15 Mar Could Inflammation Be a Major Cause of Heart Disease?
A recent article by Janet P. Wallace, Ph.D., FACSM, and Blair Johnson, M.S. published in the American College of Sports Medicine Certified News July-September 2010, Volume 20:3 discussed New Thoughts on What Reallly Causes Heart Disease and How Exercise Helps Beyond Traditional Factors. They opened the article citing a question “how many times have you heard that only 50% of the patients who have a cardiac event have elevated cholesterol or that only 50% of people with elevated cholesterol develop heart disease?” Key Points the authors make in the article are:
- endothelium, the single most inner layer of the artery is the site or origin for atherosclerosis development.
- endothelial production of nitric oxide(NO) is how the endothelium protects the artery from atherosclerosis.
- NO controls antiatherogenic activities of platelet aggragation, coagulation, adhesion, fibrinolysis, and vascular tone in the artery.
- The synthesized of NO from L-arginine, oxygen, and elctrons carried by nicotinamide dinucleotide phosphate(NADPH) is catalyzed by endothelial nitric oxide synthetase(eNOS) and dependent on other cofactors.
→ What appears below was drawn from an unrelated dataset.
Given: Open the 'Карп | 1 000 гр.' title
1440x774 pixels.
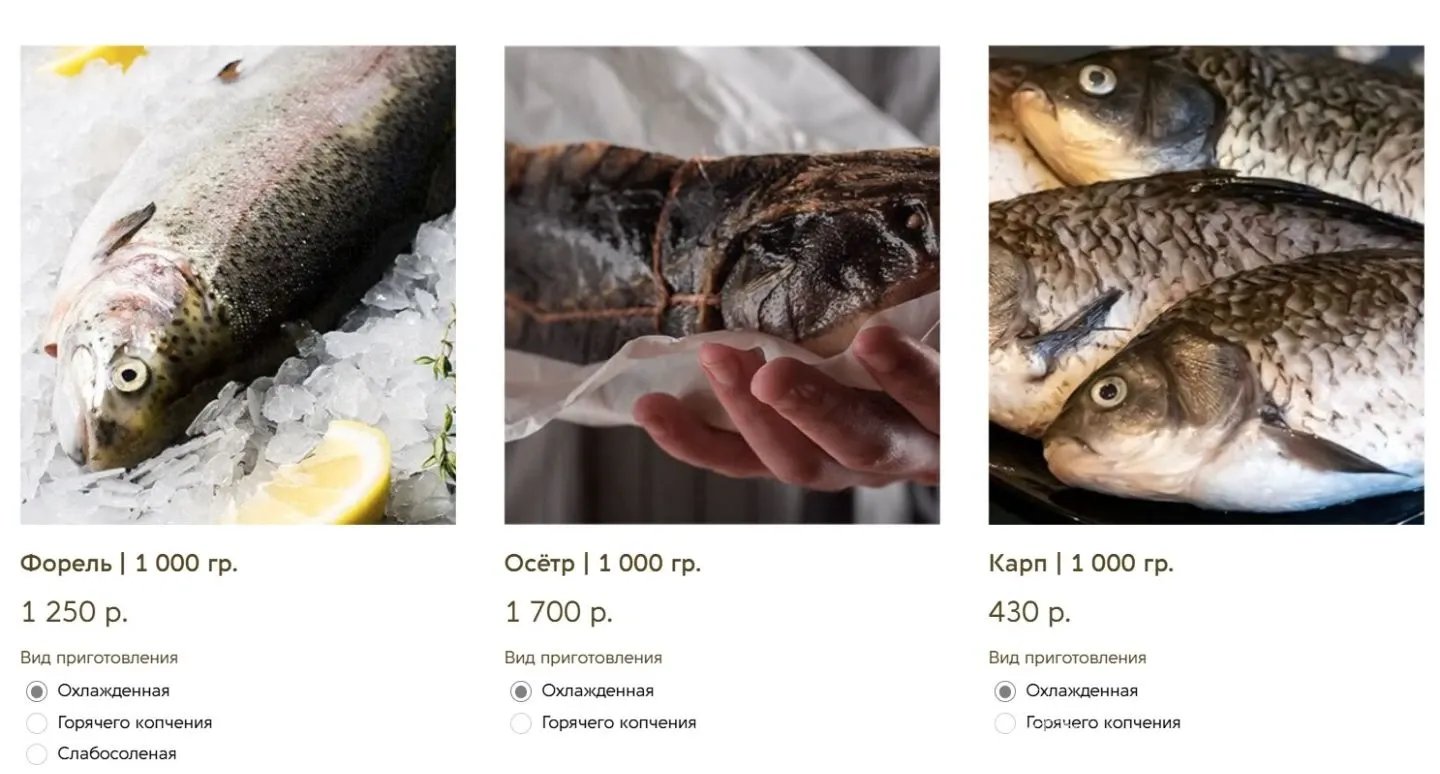Looking at the screenshot, I should (x=1081, y=564).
- eNOS can be stimulated by shear stress from arterial blood flow, insulin, and acetylcholine.
- Insulin’s stimulation of eNOS and subsequent NO production is dependent on insulin sensitivity, which could be a mechanism of why diabetics and those with insulin resistance are at higher risk of cardiovascular diseases.
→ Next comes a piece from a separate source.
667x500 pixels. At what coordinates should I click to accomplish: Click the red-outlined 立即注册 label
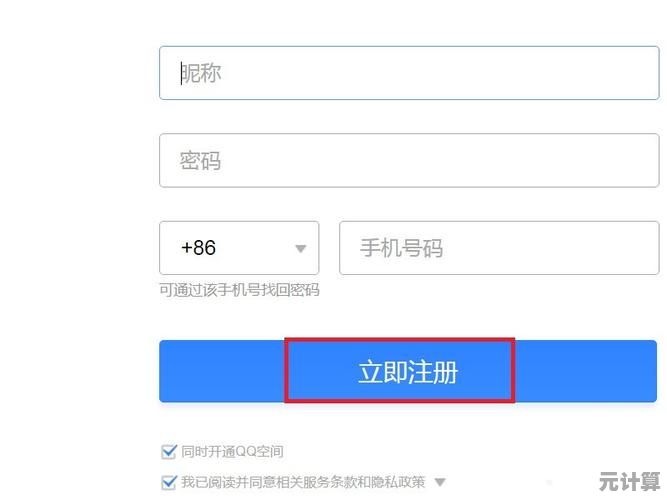pyautogui.click(x=408, y=371)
The remainder of the article goes on to explain how superoxide radicals(O2-) can accumulate as a result of excess oxidative stress. NO is used up as a scavenger of free radicals like O2-. They also state that a high fat meal has been linked with increased oxidative stress, as is a high sugar meal in diabetics. As far back as 1979, postprandial lipemia(fat in blood after meal) has been linked to atherosclerotic cardiovascular disease. When the cells use the fat’s oxidative stress, endothelial injury results. The resources below cite articles on studies that have shown exercise can increase insulin sensitivity, decrease postprandial lipemia, increase NO2 and increase antioxidant defense. Changes in insulin sensitivity vanish within 3-5 days after a single exercise session, so it is necessary to be regular with your exercise.
References: References
1. Eriksson, J., S. Taimela, et al. (1997). “Exercise and the metabolic syndrome.” Diabetologia 40: 125-135.
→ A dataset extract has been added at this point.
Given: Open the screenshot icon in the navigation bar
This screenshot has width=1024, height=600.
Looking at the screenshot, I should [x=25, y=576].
2. Maeda, S., T. Miyauchi, et al. (2001). “Effects of training of 8 weeks and detraining on plasma levels of endothelium-derived factors, endothelin-1, and nitric oxide, in yount healthy humans.” Life Sciences 69: 1005-1016.
3. Padilla, J., R. A. Harris, et al. (2006). “The effect of acute exercise on endothelial function following a high-fat meal.” European Journal of Applied Physiology 98: 256-262.
4. Patsch, W., H. Esterbauer, et al. (2000). “Postprandial lipemia and coronary risk.” Current Atherosclerosis Reports 2: 232-242.
5. Petitt, D. S. and K. J. Cureton (2003). “Effects of prior exercise on postprandial lipemia: A quatitative review.” Metabolism 52: 418-424.
6. Sies, H., W. Stahl, et al. (2005). “Nutritional, dietary and postprandial oxidative stress.” Journal of Nutrition 135: 969-972.
7. Vogel, R. A., M. C. Corretti, et al. (1997). “Effect of a single high-fat meal on endothelial function in healthy subjects.” American Journal of Cardiology 79: 350-354.
8. Vollard, N. J. B., J. P. Shearman, et al. (2005). “Exercise-induced oxidative stress: Myths, realities and physiological relevance.” Sports Medicine 35: 1045-1062.
9. Wallace, J. P., B. D. Johnson, et al. (2010). “Postprandial lipemia, oxidative stress, and endothelial function: A review.” International Journal of Clinical Practice 64: 398-403. 10. Wheatcroft, S. B., I. L. Williams, et al. (2003). “Pathophysiological implications of insulin resistance on vascular endothelial function.” Diabetic Medicine 20: 255-268.